Sleep Expert: Seven Habits to Improve Your Rest and Boost Your Daily Energy.

Sleep is not “wasting time”: it is the moment when your body really repairs itself. Much muscle regeneration occurs while you’re resting, especially in deep sleep, when your body releases much of the growth hormone it doesn’t produce at the same rate during the day. Therefore, you can train perfectly and eat “well”, but if you sleep badly, everything becomes uphill: your energy drops, your mood is altered, you perform less and your health begins to take its toll.

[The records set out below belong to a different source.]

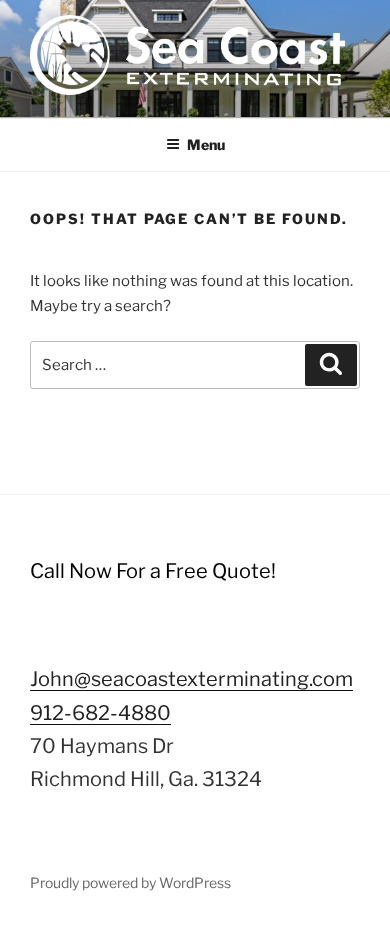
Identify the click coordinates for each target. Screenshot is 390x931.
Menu (206, 144)
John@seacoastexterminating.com (191, 679)
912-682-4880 (100, 713)
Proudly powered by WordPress (130, 882)
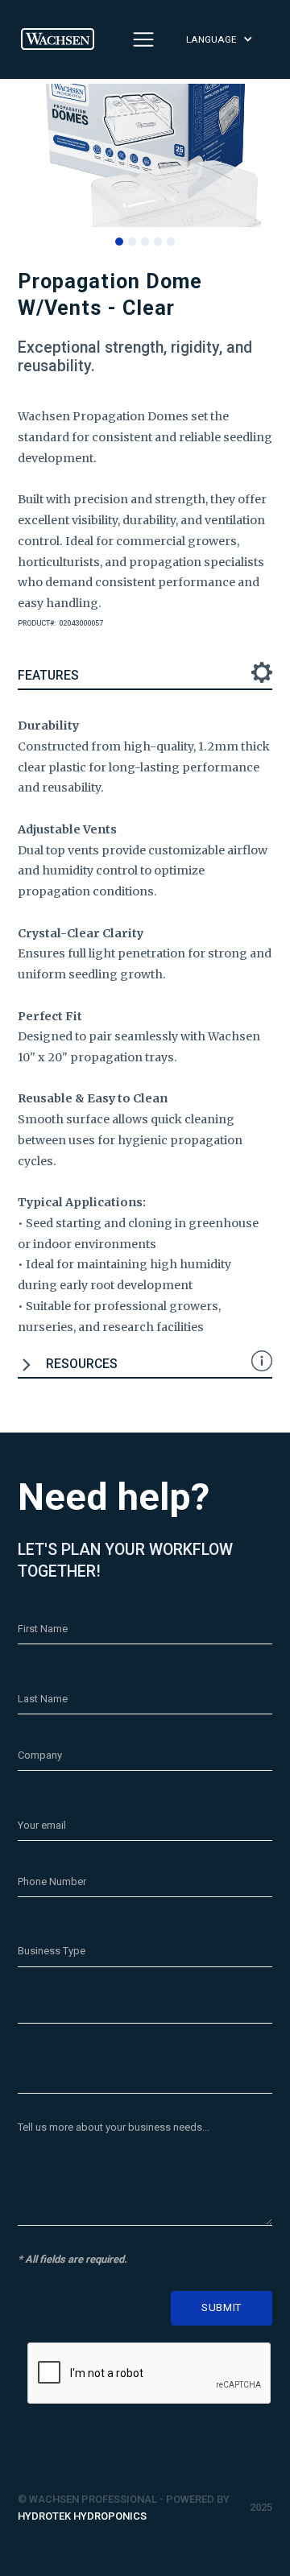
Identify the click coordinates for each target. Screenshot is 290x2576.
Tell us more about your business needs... (113, 2127)
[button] (227, 40)
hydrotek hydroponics (82, 2516)
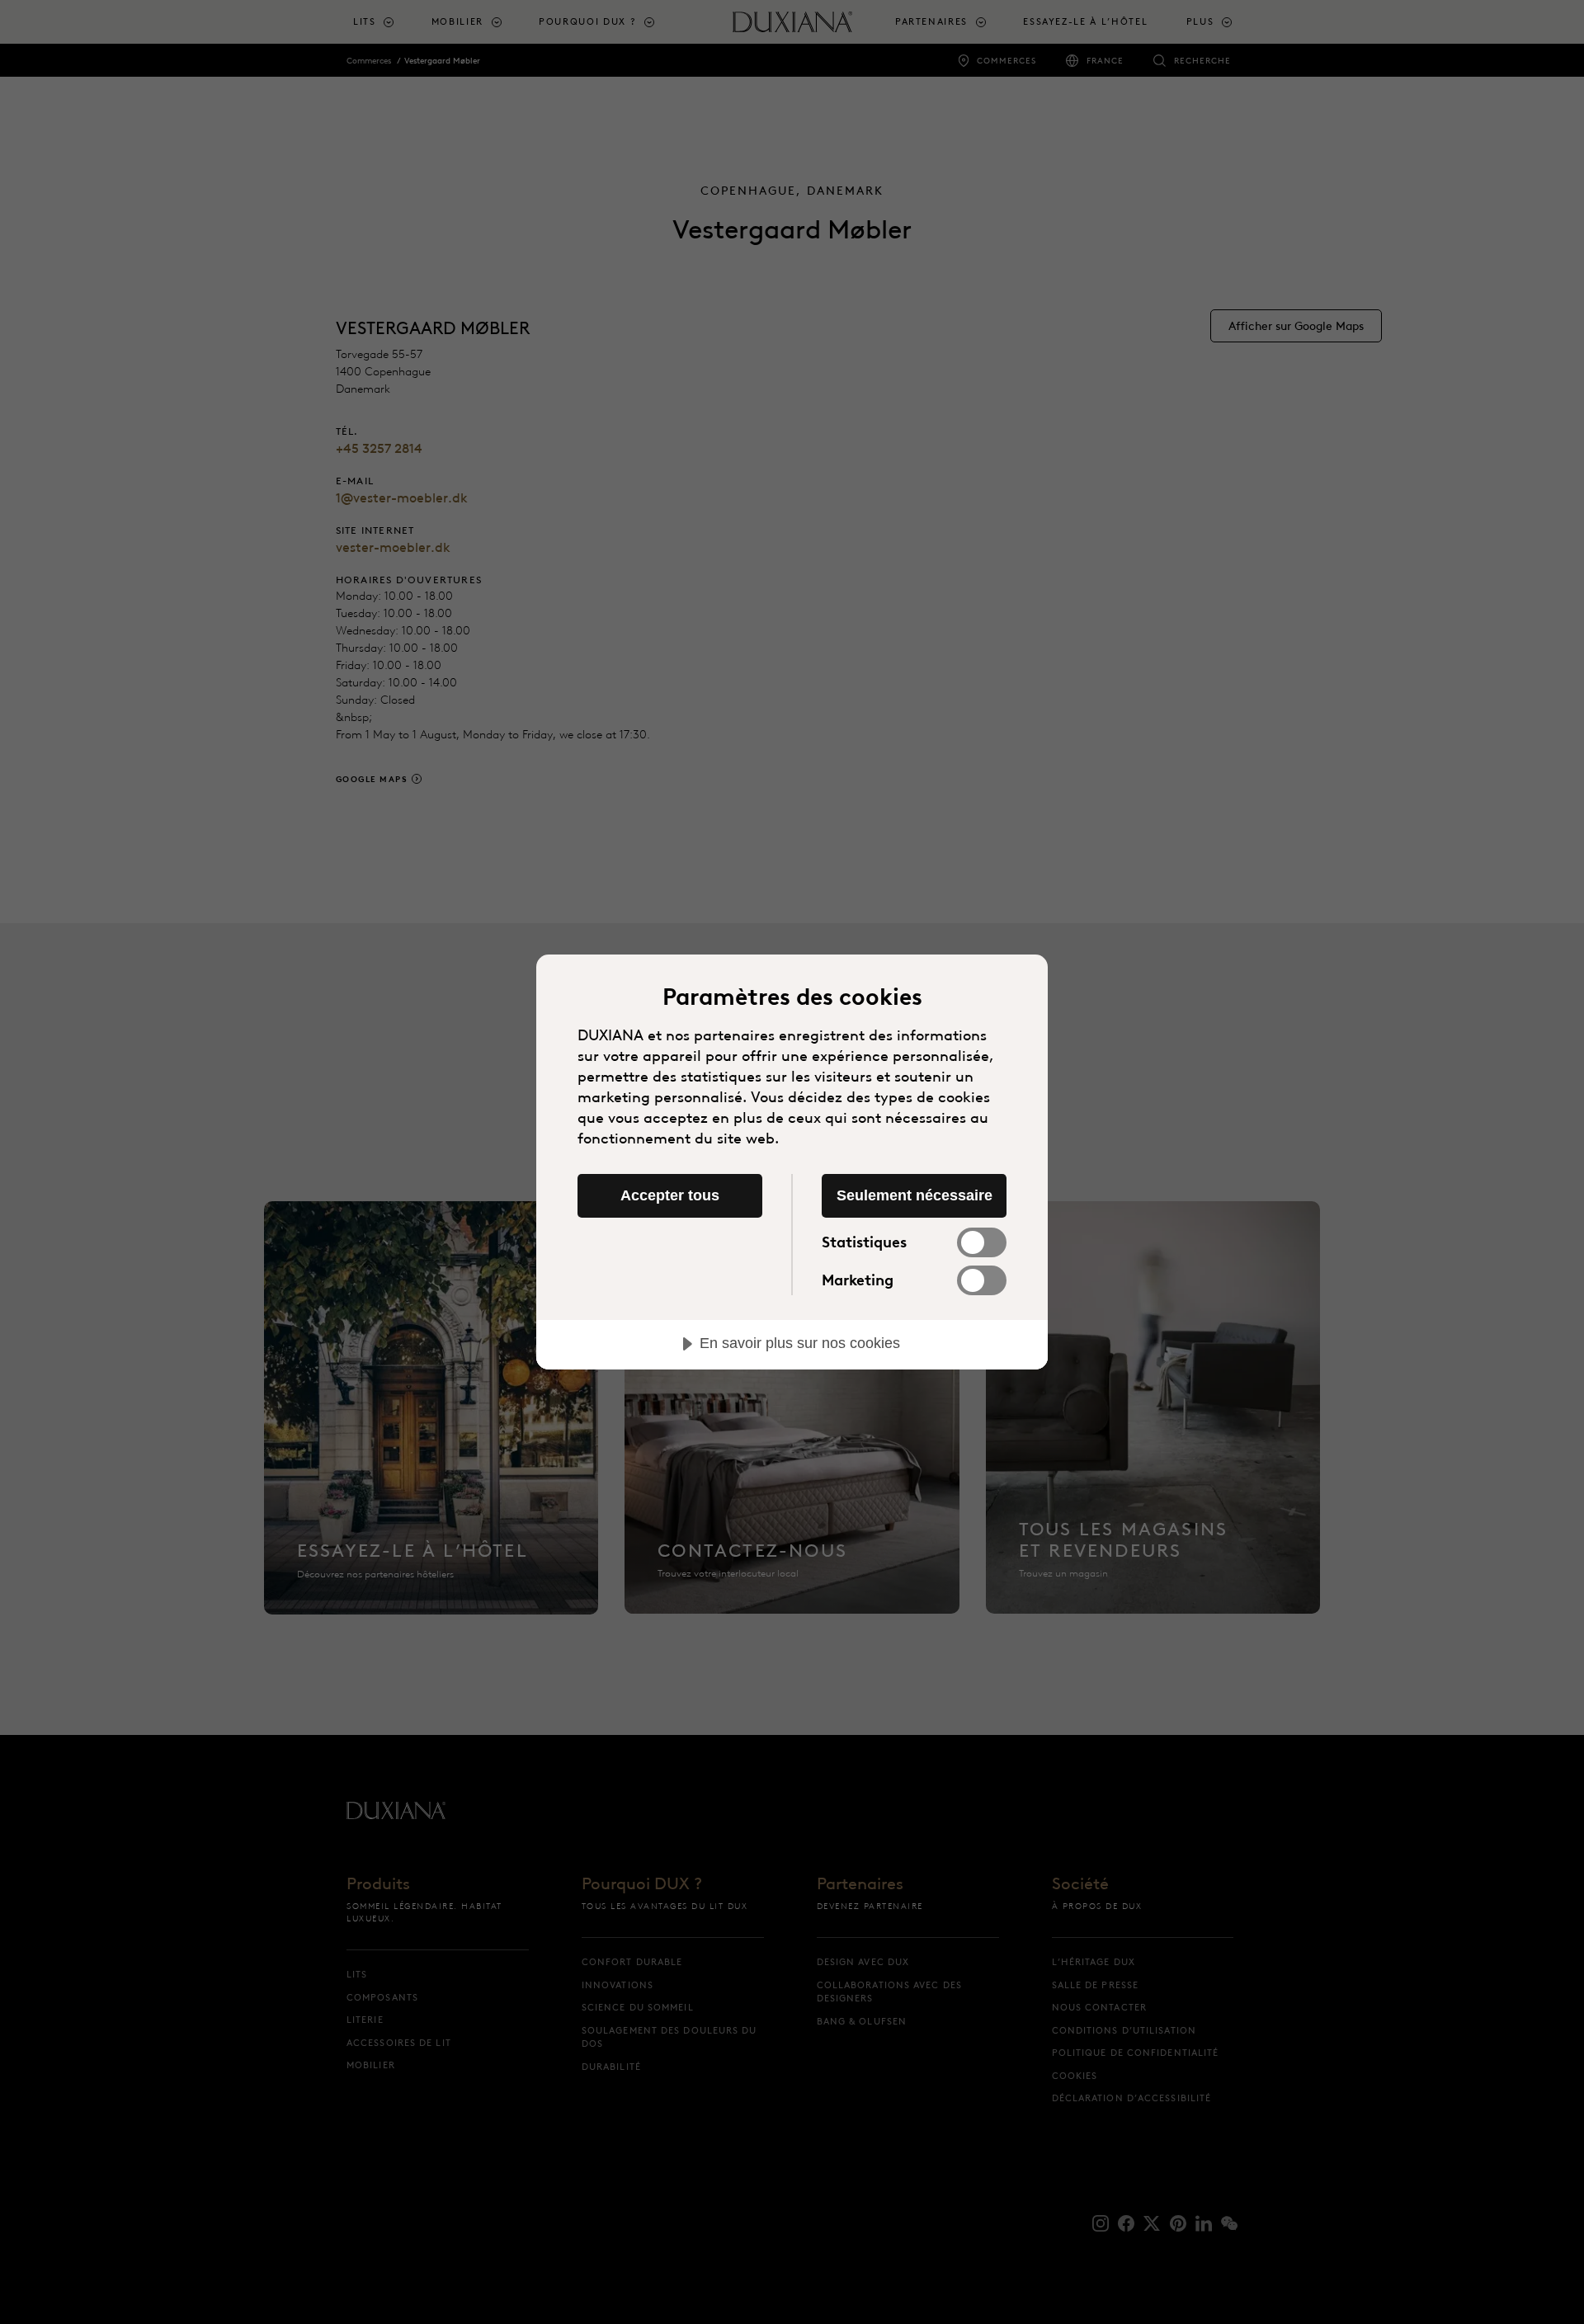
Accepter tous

The most delicate thing is that some consequences of poor sleep are immediately noticeable (tiredness, apathy, irritability), but the most serious ones accumulate silently for years: metabolic problems, increased risk of depression, cognitive worsening and a general deterioration that could often be prevented with simple and sustained habits.
Here are 7 practical habits – realistic – to sleep better and wake up with more energy.
1) Make sleep a real priority (not an “extra”)
Many people treat rest as the first thing to cut when there is work, commitments, or social media. But sleep is non-negotiable if you want to function well. It’s not about being “perfect”: it’s about deciding that sleep is part of your health, like eating or moving.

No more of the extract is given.